* GIVEN DATA
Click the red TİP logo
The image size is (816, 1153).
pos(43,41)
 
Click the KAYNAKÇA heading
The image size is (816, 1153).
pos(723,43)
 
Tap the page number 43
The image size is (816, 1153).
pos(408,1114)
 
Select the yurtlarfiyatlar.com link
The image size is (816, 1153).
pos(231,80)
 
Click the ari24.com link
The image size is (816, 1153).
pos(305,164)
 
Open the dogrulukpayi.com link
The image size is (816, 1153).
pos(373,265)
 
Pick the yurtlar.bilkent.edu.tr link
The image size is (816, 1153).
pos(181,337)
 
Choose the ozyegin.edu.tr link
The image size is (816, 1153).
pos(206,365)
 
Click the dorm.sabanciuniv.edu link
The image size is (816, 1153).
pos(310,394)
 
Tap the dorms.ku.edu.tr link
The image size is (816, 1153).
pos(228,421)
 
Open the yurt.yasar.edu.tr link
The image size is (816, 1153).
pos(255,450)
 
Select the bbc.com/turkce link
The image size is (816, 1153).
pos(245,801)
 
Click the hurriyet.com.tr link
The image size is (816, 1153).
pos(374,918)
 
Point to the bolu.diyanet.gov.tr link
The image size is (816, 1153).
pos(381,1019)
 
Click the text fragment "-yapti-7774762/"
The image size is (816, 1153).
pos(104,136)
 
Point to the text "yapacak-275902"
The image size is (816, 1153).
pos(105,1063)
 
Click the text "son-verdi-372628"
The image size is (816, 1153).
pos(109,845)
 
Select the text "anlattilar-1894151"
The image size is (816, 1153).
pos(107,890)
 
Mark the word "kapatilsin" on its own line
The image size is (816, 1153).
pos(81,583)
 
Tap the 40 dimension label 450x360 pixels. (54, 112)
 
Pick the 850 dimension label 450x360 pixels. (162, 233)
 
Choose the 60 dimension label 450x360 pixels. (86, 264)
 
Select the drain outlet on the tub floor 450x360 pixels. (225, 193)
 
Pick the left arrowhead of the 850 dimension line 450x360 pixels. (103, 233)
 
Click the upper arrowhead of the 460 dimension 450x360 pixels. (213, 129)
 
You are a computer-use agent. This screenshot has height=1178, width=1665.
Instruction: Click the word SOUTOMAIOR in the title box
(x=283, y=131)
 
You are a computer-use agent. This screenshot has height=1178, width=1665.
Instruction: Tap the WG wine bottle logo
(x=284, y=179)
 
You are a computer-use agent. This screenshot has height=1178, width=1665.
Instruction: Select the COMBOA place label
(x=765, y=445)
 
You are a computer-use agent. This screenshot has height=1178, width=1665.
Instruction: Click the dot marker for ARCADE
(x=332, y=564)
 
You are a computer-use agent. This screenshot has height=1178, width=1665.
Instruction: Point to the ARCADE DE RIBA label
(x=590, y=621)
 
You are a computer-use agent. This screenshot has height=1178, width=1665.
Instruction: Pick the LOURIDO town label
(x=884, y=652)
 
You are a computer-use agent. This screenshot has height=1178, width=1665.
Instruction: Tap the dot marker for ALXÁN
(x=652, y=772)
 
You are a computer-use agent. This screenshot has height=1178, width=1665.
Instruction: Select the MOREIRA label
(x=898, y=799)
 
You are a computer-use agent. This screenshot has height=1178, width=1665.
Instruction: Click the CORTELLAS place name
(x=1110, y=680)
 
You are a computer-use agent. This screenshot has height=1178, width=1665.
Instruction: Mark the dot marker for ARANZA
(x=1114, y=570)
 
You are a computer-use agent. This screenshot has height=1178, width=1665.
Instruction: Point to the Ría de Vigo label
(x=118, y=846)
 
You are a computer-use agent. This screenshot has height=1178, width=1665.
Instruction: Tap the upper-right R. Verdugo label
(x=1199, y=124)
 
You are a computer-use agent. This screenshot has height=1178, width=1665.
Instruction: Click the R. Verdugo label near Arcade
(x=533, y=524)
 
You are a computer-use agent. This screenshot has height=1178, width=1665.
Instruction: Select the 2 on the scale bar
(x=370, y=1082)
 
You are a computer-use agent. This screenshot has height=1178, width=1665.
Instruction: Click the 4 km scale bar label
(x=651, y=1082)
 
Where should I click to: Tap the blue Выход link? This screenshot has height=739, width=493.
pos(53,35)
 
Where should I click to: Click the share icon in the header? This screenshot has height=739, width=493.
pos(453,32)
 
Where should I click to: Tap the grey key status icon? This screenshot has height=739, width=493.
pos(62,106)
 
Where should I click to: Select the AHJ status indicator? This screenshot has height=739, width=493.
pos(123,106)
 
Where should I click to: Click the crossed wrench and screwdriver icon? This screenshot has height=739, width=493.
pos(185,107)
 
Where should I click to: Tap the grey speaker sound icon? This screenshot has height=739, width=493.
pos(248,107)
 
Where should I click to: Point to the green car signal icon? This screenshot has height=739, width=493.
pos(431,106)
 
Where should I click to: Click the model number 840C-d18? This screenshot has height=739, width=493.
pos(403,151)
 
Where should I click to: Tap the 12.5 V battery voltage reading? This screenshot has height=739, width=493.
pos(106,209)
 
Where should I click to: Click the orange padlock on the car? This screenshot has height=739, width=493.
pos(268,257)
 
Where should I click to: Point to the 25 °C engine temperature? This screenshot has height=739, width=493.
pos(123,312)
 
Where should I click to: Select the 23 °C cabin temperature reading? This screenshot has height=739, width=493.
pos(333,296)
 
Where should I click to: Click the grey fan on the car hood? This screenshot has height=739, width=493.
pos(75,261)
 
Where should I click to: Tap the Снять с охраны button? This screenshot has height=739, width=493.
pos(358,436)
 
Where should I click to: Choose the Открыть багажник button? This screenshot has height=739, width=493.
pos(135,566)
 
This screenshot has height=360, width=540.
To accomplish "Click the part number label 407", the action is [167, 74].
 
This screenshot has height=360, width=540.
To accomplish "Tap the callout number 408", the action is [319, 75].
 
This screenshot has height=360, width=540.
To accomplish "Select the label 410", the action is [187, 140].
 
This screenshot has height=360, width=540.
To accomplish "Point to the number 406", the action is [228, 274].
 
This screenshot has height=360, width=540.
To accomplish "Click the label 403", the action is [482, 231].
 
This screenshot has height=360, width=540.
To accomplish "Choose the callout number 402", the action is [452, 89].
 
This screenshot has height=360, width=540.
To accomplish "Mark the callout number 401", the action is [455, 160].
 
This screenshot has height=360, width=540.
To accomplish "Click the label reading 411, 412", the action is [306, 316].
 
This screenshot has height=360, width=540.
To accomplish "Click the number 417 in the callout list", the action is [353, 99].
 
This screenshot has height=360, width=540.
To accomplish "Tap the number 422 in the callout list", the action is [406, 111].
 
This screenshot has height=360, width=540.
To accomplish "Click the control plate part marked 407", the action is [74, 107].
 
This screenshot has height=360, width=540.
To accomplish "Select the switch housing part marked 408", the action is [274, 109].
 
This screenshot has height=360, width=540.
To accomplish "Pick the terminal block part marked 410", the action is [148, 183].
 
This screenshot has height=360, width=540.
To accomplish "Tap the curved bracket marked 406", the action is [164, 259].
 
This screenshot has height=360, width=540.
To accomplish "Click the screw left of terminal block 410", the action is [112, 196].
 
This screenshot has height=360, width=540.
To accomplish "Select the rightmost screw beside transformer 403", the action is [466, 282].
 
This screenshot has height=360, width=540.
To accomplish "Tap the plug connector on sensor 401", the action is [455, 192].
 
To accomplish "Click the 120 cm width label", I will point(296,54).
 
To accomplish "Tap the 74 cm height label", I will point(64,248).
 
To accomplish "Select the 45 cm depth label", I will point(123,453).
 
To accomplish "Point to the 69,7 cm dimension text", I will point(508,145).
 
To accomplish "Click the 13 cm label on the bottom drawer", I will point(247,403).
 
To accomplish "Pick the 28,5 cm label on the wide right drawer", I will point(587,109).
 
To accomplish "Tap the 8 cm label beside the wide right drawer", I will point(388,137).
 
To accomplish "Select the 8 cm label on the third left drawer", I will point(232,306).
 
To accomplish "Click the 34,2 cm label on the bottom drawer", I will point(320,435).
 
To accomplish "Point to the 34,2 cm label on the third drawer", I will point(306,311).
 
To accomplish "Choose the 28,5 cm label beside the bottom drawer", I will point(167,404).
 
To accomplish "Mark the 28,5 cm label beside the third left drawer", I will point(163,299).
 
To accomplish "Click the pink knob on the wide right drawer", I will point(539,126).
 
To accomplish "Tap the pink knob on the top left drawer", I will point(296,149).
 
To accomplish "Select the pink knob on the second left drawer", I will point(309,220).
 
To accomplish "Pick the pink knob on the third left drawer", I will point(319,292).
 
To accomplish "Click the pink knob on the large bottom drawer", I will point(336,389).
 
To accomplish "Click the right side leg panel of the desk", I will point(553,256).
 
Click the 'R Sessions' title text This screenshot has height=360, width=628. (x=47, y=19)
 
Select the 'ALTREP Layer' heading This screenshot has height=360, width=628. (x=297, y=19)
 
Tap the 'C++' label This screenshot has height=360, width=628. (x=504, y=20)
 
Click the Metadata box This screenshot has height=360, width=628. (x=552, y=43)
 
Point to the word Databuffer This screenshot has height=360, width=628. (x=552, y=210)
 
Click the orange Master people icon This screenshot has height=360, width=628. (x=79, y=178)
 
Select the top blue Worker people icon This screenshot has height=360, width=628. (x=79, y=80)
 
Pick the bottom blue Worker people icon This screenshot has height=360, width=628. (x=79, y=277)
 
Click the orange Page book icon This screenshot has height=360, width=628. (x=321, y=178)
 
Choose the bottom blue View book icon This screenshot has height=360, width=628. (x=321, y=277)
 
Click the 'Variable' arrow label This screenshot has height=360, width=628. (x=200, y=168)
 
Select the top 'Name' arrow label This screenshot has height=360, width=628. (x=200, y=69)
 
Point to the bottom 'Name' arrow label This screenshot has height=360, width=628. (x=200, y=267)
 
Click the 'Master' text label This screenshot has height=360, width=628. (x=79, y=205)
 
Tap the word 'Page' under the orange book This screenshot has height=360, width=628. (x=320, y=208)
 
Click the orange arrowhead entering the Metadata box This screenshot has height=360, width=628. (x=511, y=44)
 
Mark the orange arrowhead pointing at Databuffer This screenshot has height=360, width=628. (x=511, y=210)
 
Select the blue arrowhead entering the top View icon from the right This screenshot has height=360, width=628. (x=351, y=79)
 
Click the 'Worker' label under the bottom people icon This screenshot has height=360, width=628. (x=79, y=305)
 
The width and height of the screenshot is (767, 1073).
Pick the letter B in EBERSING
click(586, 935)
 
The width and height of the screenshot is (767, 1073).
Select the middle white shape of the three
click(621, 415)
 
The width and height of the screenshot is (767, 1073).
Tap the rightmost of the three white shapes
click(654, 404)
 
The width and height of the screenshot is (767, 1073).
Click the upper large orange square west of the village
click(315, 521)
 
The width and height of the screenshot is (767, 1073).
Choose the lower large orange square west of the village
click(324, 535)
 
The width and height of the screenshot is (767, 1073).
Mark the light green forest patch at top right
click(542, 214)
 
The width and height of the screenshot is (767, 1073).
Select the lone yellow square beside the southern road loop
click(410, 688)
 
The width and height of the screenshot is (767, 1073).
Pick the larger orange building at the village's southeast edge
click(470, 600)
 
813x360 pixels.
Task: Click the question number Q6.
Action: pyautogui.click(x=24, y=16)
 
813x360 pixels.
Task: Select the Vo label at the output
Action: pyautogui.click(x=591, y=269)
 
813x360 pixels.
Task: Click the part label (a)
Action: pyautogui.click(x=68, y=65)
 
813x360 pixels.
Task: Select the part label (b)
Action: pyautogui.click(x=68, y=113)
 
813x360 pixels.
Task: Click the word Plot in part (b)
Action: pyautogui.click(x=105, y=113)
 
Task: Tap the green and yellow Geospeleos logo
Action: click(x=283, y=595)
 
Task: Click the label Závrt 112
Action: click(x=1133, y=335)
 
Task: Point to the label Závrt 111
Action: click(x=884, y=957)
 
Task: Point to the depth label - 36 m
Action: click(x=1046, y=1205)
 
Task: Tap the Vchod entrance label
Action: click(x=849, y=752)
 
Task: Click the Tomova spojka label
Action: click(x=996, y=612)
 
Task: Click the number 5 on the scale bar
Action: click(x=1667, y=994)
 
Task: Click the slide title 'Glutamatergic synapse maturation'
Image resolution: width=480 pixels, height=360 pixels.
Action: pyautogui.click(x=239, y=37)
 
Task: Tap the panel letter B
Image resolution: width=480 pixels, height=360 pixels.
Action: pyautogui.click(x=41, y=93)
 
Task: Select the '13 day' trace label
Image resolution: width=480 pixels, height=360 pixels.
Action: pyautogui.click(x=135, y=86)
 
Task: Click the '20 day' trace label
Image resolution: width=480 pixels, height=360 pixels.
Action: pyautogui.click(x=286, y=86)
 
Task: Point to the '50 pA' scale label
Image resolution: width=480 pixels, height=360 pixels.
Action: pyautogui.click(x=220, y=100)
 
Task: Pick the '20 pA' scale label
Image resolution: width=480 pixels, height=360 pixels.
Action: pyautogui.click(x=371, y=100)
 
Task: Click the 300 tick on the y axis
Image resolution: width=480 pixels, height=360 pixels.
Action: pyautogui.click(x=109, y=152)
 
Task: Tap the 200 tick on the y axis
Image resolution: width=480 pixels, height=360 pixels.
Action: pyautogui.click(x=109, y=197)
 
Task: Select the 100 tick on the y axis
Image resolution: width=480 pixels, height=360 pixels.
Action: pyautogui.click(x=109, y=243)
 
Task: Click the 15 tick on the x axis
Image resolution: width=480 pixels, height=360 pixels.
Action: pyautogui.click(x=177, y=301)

* EXERCISE
Pick out every line in the material above that contains the word "Verdugo", and copy each such line in full.

* PROBLEM SOLUTION
Instruction: Tap the upper-right R. Verdugo label
Instruction: Click the R. Verdugo label near Arcade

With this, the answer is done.